According to lead author John Silverman: To make our job easier, we started by looking at the 34,476 known quasars from the Sloan Digital Sky Survey with Hyper Suprime-Cam imaging to identify those having two (or more) distinct centers. Honestly, we didn’t start out looking for dual quasars. We were examining images of these luminous quasars to determine which type of galaxies they preferred to reside in when we started to see cases with two optical sources in their centers where we only expected one. 

In the images, 421 systems appeared to have dual cores, but an image alone doesn’t allow the eye or software to distinguish between a system with two SMBHs and glowing accretion disks, and a system with one SMBH that happens to be lined up on the sky with something else that makes it look like there is are two objects at the same distance. To distinguish between actual binary systems and chance alignments the team used spectroscopy to look for two spinning accretion disks at the same redshift. The material around SMBHs can reach orbital speeds of 1000s of kilometers per second – a phenomenon unique to SMBH systems.

From these 421 candidates, they were able to identify three actual binary SMBHs. Two of these systems were already known. This simultaneously proves that their technique works and that these systems are rare and super hard to find. 
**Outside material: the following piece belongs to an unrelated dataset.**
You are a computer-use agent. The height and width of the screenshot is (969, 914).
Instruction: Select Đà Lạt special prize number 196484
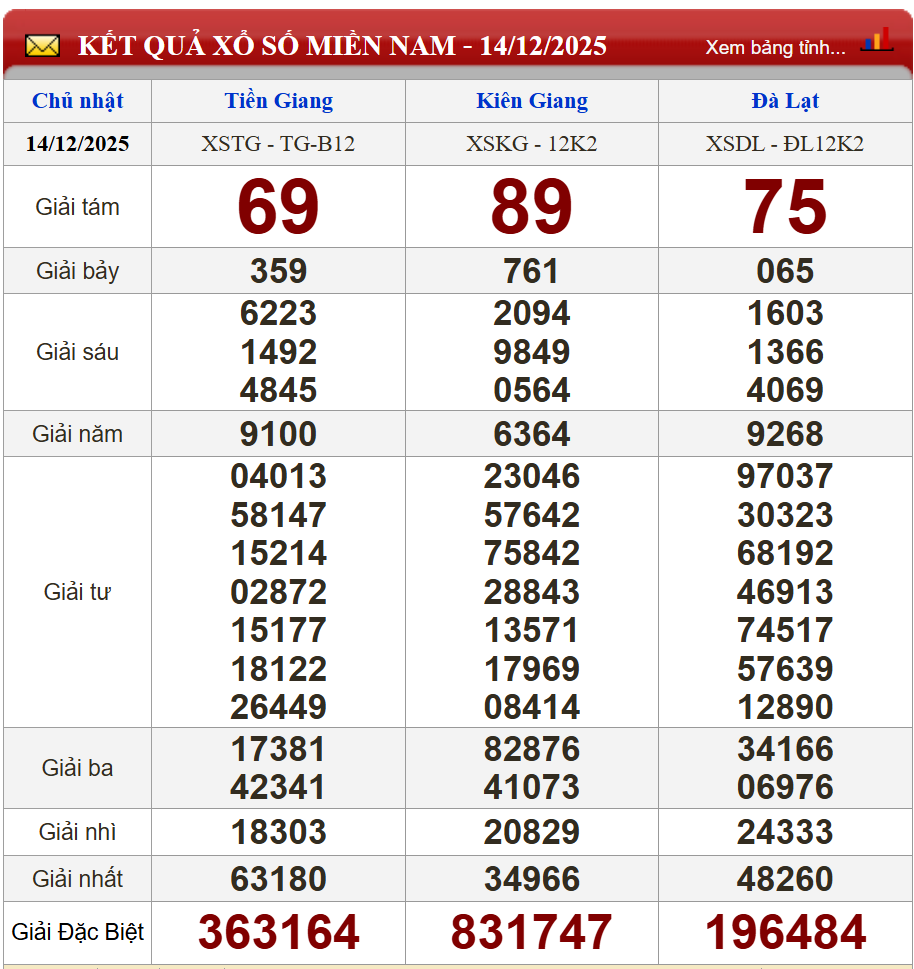pyautogui.click(x=785, y=933)
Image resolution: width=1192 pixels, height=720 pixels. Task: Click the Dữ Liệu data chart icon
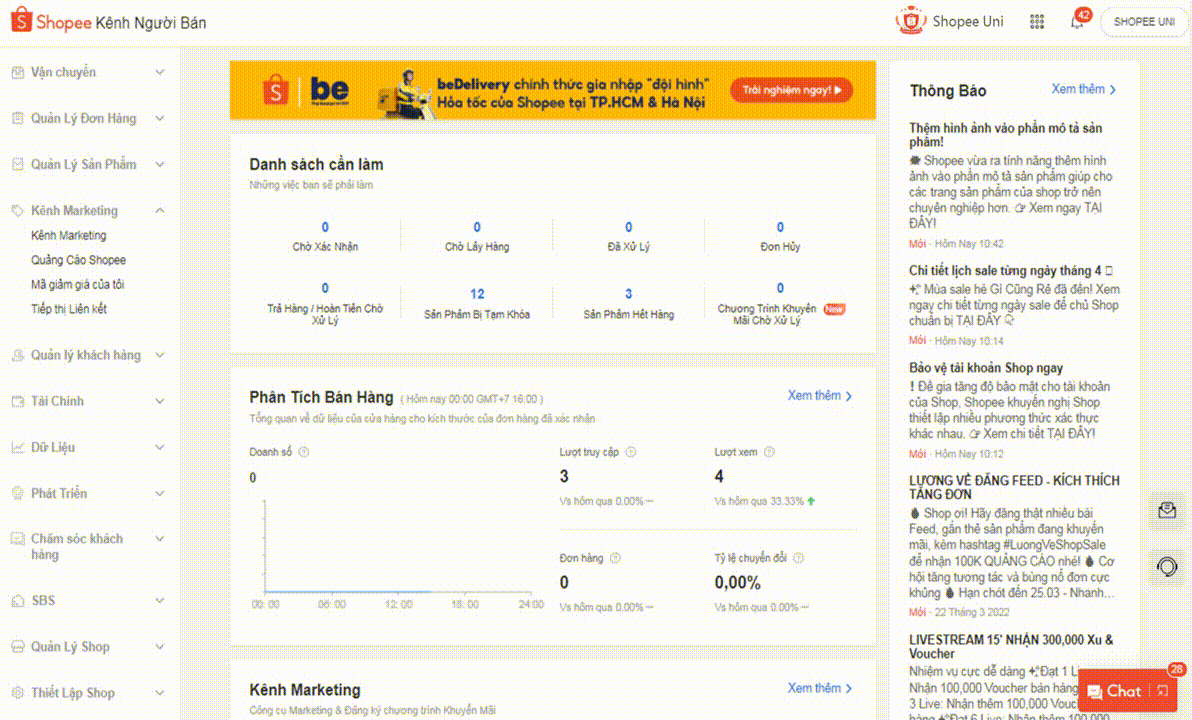pos(16,447)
While this may seem like one heck of a waste of data – looking at 34,000 galaxies to find 421 binary candidates of which only 3 are actually binary systems – the data acquired in this project will be used for other purposes. This is your regular reminder that one person’s noise is another person’s research

The accretion disks around these systems, and around SMBHs in general, are made up of infalling dust, gas, stars, and inevitably planets and other solar system debris. Astronomers can actually, to a certain extent, determine when an SMBH is about to consume one of these chunkier objects. The gravitational force across the diameter of a star or other extended object can be dramatically different, and these differences in pull can actually pull the object apart. These are called tidal disruption events (TDE), and they often release massive bursts of energy, including X-rays, which can push bubbles into the surrounding interstellar medium. Often isn’t the same as always, however, and theorists have had a chore in sorting what exactly is going on. 
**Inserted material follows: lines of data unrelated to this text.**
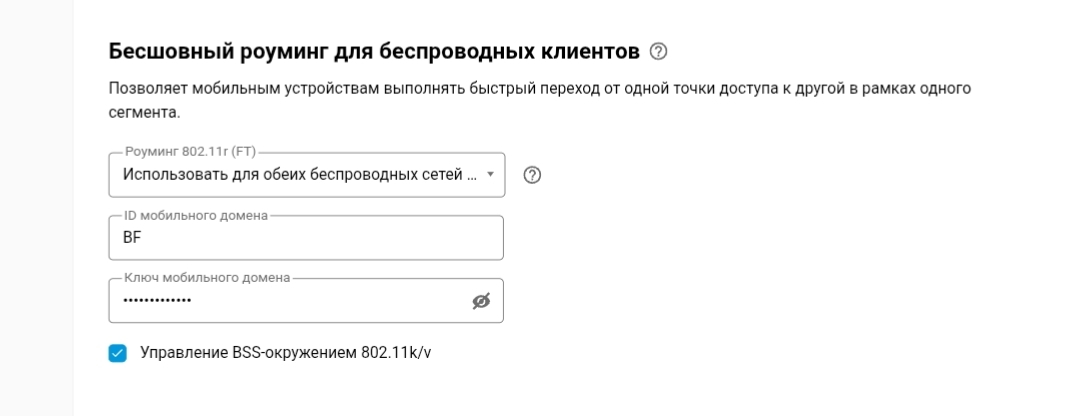Image resolution: width=1080 pixels, height=416 pixels.
Task: Open the "Роуминг 802.11r (FT)" dropdown
Action: tap(306, 175)
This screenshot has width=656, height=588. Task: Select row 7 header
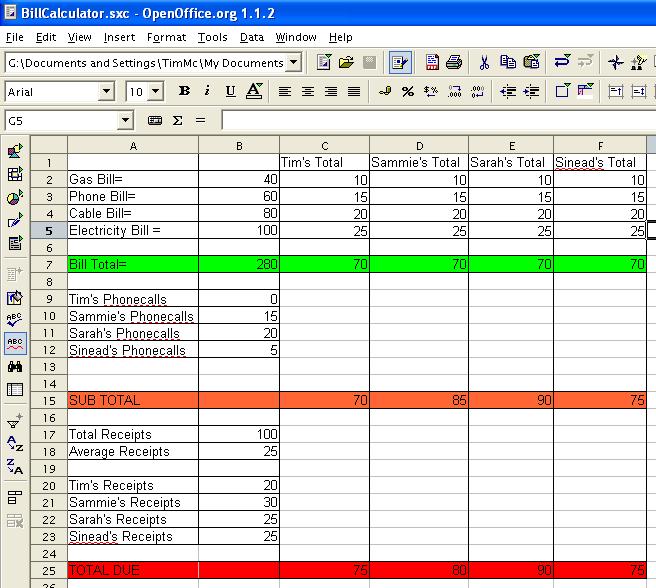[x=47, y=265]
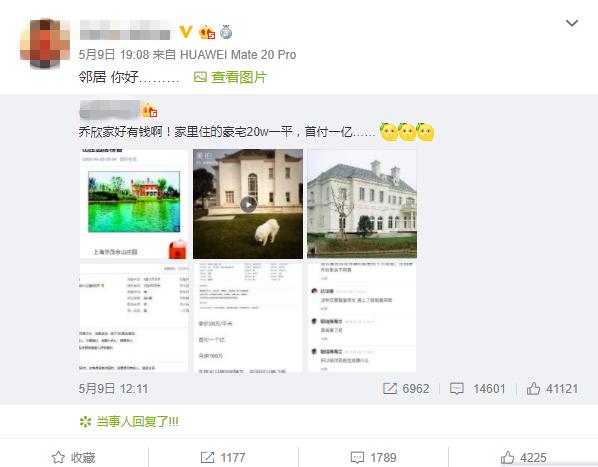598x467 pixels.
Task: Click the 当事人回复了!!! topic link
Action: click(129, 422)
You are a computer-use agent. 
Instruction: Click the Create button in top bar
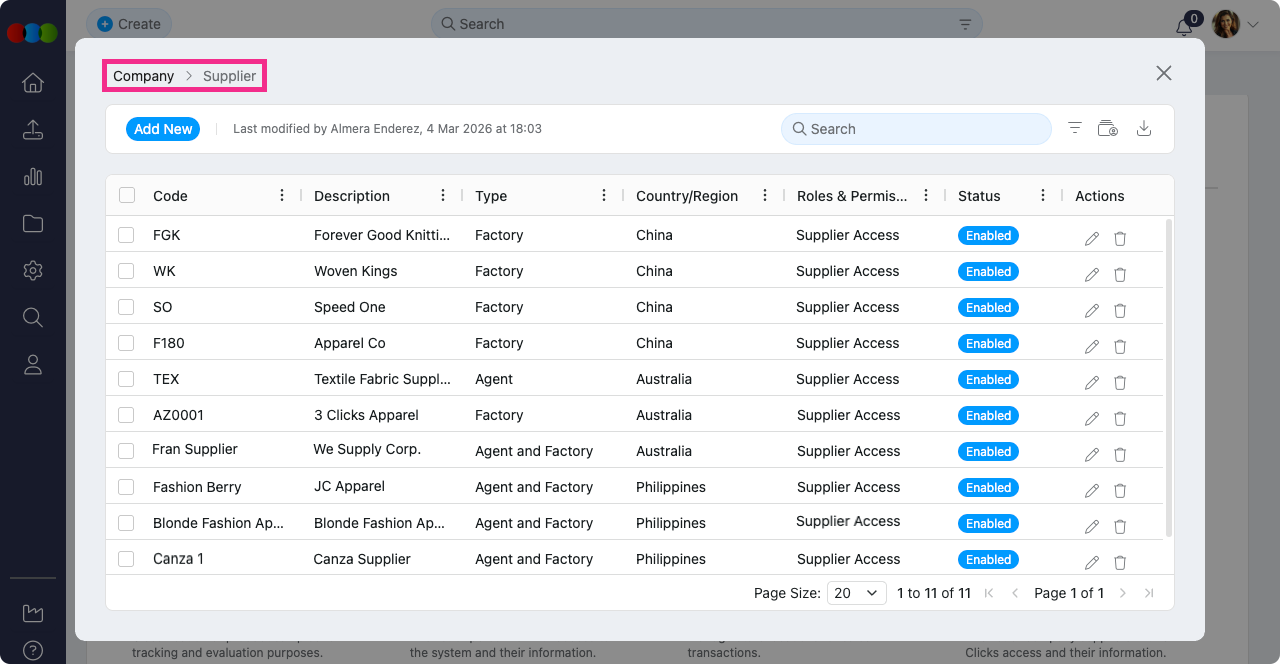129,24
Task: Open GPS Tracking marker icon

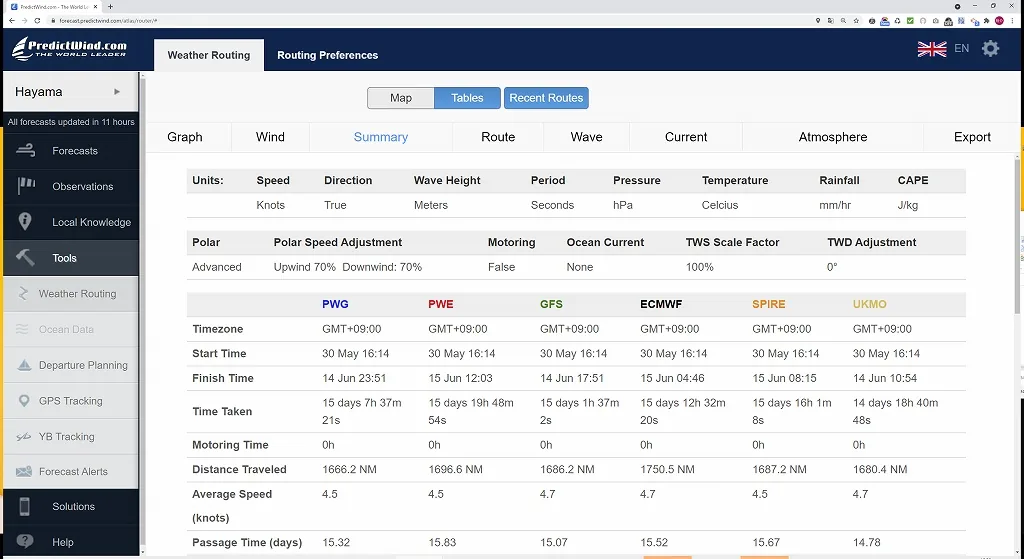Action: tap(24, 401)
IMAGE: This image from a computer simulation shows the rapid formation of an accretion disk during the disruption of a star by a supermassive black hole. CREDIT: Jamie Law-Smith and Enrico Ramirez-Ruiz

According to researcher Tiara Huang: In classical theory, the TDE flare is powered by an accretion disk, producing x-rays from the inner region where hot gas spirals into the black hole. But for most TDEs, we don’t see x-rays—they mostly shine in the ultraviolet and optical wavelengths—so it was suggested that, instead of a disk, we’re seeing emissions from the collision of stellar debris streams. 

This theory wasn’t a great match to observations, however, and theorists continued to struggle with this problem. In 2018, a new model postulated that we don’t see the X-rays because they are being blocked by material. This paper, by Enrico Ramirez-Ruiz and Jane Dai, made specific predictions of what should be seen to confirm this idea, and in follow-up observations to a 2018 TDE, they saw exactly what they predicted: emission from hydrogen gas with a double peak showing it is in a spinning disk. 
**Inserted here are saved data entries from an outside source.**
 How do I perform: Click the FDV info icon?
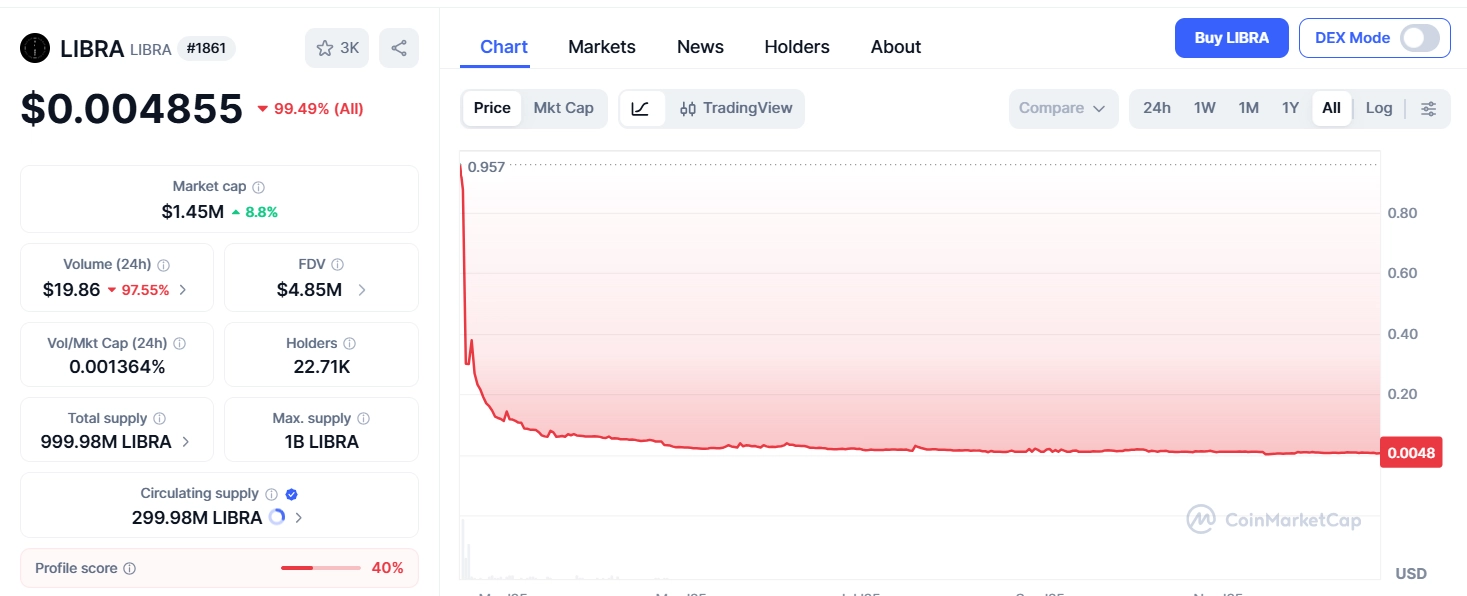(338, 265)
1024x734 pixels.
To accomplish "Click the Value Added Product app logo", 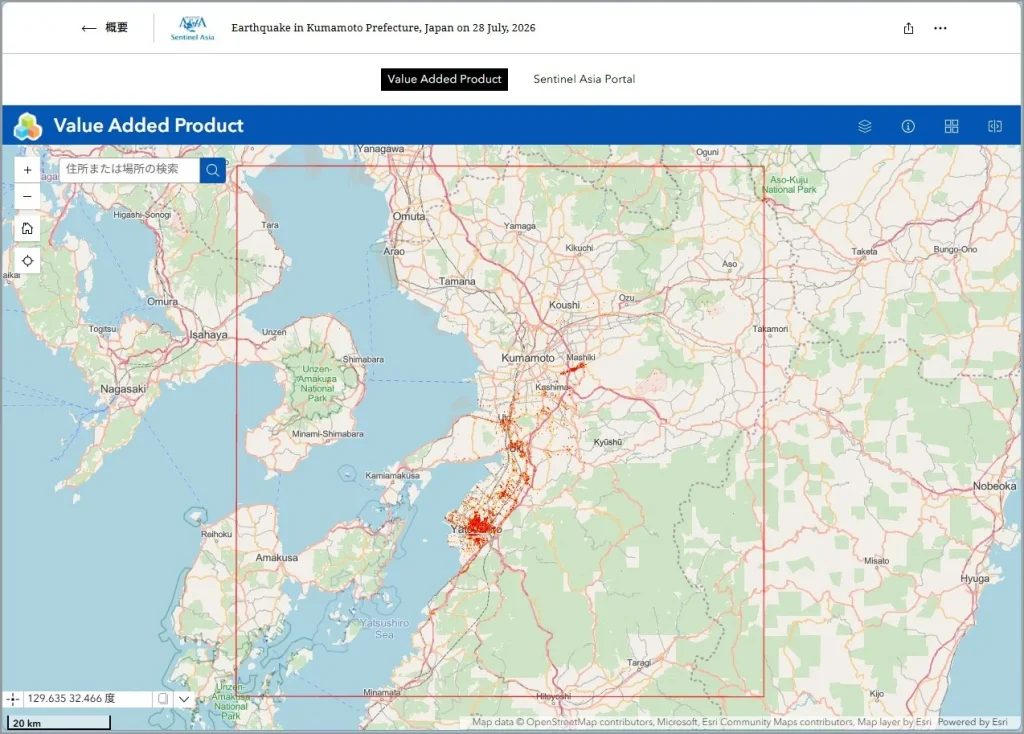I will pos(27,126).
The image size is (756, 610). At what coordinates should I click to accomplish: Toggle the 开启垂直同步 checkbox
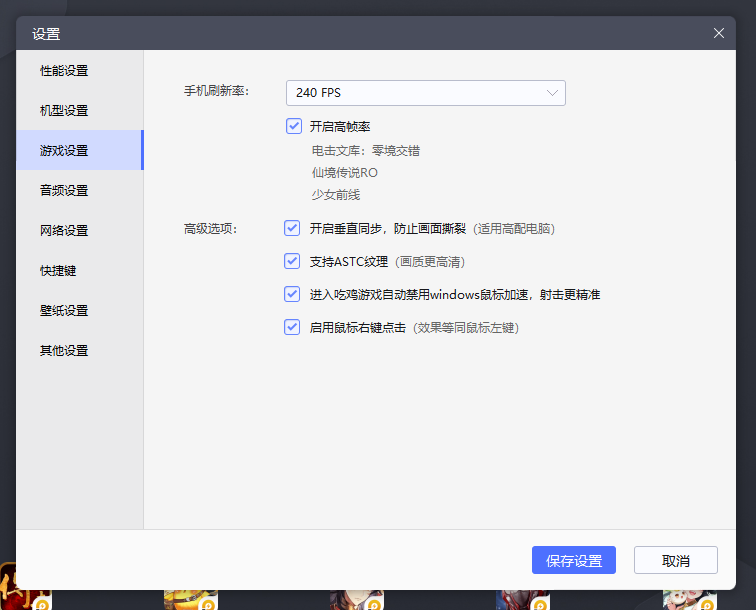click(x=292, y=228)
These new results are now published in a paper lead by Huang and appearing in The Astrophysical Journal.

According to Ramirez-Ruiz: This is the first solid confirmation that accretion disks form in these events, even when we don’t see x-rays. The region close to the black hole is obscured by an optically thick wind, so we don’t see the x-ray emissions, but we do see optical light from an extended elliptical disk.

What is interesting about this story is that we had the basic science right all along – those X-rays were getting released during the TDE. What we failed to account for was the environment. Our universe is nothing if not more complex than we like to give it credit for and to understand our reality, we had to make things messier, adding dust and gas and outflows that can obscure the clean physics that we’re most interested in. 

Dust and gas really make up far more of the universe than most of us like, but its really hard-to-detect nature can lead to some fascinating realities. For instance, consider Andromeda. This nearby galaxy appears distant and alone, but it turns out, its outer halo reaches well beyond its starry limits and actually stretches halfway to our galaxy. 

IMAGE: This illustration shows the location of the 43 quasars scientists used to probe Andromeda’s gaseous halo. These quasars—the very distant, brilliant cores of active galaxies powered by black holes—are scattered far behind the halo, allowing scientists to probe multiple regions. Looking through the immense halo at the quasars’ light, the team observed how this light is absorbed by the halo and how that absorption changes in different regions. By tracing the absorption of light coming from the background quasars, scientists are able to probe the halo’s material. CREDIT: NASA, ESA, and E. Wheatley (STScI)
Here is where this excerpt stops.